● **What this task involves**: Below are several records. Retype exactly those lines running from the one with "Image resolution: width=476" through the one with "Click the question mark help icon", end lines included, and no others.

[Saved entries]
----------
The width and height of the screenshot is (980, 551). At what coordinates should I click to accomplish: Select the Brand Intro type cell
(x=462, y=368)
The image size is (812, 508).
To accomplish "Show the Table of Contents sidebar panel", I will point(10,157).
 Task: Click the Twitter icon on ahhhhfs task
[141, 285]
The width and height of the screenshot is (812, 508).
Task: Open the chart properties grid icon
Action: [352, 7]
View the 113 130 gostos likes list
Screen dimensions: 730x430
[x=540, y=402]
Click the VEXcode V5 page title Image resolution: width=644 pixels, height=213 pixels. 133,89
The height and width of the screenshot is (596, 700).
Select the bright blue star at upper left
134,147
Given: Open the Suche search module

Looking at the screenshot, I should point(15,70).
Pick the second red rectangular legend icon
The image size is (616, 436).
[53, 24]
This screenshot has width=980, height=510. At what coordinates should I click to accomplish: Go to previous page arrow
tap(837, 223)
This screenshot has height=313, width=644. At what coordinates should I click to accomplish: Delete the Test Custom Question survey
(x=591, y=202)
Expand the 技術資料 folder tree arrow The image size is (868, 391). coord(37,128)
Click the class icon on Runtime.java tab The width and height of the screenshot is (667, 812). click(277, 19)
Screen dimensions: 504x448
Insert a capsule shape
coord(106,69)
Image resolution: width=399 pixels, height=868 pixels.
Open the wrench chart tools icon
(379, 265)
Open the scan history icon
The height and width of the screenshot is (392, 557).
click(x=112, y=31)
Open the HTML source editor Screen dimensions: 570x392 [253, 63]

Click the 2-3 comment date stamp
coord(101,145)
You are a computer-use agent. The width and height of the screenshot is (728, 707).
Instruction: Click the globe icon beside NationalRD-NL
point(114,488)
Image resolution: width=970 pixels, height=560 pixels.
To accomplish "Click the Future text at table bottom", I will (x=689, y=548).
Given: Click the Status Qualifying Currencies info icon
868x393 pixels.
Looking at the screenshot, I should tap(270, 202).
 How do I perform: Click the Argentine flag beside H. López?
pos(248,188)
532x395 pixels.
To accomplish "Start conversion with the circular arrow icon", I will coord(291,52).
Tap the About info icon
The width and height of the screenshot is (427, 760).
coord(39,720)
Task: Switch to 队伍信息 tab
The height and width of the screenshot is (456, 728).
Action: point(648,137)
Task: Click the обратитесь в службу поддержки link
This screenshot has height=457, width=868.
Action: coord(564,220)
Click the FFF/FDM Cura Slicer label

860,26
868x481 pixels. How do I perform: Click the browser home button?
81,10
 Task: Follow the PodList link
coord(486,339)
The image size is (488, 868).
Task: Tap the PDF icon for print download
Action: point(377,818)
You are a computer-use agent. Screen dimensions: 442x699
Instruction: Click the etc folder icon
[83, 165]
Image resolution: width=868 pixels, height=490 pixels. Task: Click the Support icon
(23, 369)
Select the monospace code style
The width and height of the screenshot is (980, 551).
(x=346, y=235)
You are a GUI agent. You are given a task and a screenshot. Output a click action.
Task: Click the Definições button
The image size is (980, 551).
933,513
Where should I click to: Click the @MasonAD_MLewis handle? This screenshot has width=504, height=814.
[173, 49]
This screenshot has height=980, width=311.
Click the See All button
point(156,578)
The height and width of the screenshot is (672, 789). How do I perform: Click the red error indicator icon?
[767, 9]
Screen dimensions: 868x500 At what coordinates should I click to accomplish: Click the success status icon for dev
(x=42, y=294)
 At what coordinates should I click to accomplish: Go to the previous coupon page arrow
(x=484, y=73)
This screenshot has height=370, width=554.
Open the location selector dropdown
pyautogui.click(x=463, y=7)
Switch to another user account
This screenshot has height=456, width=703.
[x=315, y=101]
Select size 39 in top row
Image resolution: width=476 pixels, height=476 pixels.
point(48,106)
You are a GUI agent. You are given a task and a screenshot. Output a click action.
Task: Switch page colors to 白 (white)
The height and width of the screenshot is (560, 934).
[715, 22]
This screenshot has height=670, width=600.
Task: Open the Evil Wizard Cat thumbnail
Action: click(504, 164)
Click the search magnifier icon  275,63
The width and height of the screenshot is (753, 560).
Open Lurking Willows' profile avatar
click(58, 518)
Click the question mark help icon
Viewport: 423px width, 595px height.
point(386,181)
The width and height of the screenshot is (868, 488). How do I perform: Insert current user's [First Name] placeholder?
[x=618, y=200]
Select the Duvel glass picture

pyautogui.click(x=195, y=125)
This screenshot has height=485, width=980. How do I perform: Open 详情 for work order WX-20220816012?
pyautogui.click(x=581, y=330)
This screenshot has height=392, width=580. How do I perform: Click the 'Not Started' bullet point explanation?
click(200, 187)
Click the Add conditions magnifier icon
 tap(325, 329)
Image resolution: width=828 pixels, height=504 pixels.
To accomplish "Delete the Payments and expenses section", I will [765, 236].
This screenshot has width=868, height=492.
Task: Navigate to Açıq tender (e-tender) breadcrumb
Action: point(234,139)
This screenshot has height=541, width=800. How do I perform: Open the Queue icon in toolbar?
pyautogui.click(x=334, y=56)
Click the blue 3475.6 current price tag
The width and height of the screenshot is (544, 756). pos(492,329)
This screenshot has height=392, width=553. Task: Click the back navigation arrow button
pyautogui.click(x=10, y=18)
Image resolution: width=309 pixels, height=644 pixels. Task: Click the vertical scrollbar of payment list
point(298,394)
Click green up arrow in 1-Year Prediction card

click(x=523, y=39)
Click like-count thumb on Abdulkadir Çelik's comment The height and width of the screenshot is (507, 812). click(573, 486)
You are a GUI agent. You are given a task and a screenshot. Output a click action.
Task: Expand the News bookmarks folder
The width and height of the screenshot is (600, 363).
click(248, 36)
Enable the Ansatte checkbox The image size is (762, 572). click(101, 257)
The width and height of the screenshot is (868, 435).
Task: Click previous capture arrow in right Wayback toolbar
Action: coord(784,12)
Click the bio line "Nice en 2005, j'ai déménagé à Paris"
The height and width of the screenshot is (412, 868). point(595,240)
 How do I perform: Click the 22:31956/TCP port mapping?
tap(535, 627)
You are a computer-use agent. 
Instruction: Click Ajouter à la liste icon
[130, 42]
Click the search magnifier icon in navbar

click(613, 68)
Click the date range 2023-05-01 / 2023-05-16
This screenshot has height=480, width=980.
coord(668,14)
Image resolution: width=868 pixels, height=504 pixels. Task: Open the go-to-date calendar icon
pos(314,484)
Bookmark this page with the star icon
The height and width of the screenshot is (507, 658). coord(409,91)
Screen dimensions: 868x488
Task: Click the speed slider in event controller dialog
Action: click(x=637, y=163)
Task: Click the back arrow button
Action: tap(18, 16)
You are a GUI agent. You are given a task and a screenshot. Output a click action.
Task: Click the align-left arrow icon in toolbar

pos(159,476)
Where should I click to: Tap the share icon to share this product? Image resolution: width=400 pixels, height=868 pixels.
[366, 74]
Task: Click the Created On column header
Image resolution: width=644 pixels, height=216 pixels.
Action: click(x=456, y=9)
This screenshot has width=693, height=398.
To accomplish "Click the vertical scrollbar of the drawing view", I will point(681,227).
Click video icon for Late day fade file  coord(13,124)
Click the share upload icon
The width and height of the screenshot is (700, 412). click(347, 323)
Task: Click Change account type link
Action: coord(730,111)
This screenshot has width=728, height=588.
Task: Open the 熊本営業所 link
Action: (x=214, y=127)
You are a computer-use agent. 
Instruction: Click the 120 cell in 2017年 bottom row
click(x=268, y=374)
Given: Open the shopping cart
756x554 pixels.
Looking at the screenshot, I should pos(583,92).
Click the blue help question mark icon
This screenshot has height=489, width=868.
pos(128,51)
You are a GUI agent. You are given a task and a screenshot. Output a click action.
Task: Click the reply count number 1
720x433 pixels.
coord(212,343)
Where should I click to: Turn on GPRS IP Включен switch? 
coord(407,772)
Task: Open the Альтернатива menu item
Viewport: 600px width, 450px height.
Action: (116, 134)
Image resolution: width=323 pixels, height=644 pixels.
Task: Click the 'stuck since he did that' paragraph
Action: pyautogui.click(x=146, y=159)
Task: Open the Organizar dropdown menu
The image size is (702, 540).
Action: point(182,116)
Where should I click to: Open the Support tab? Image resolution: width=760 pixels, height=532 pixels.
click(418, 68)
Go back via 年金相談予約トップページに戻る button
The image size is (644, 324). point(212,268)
----------
● **Answer to this exercise**:
Image resolution: width=476 pixels, height=476 pixels.
point(48,106)
You are a GUI agent. You are given a task and a screenshot. Output a click action.
Task: Switch page colors to 白 (white)
The height and width of the screenshot is (560, 934).
[715, 22]
This screenshot has height=670, width=600.
Task: Open the Evil Wizard Cat thumbnail
Action: click(504, 164)
Click the search magnifier icon  275,63
The width and height of the screenshot is (753, 560).
Open Lurking Willows' profile avatar
click(58, 518)
Click the question mark help icon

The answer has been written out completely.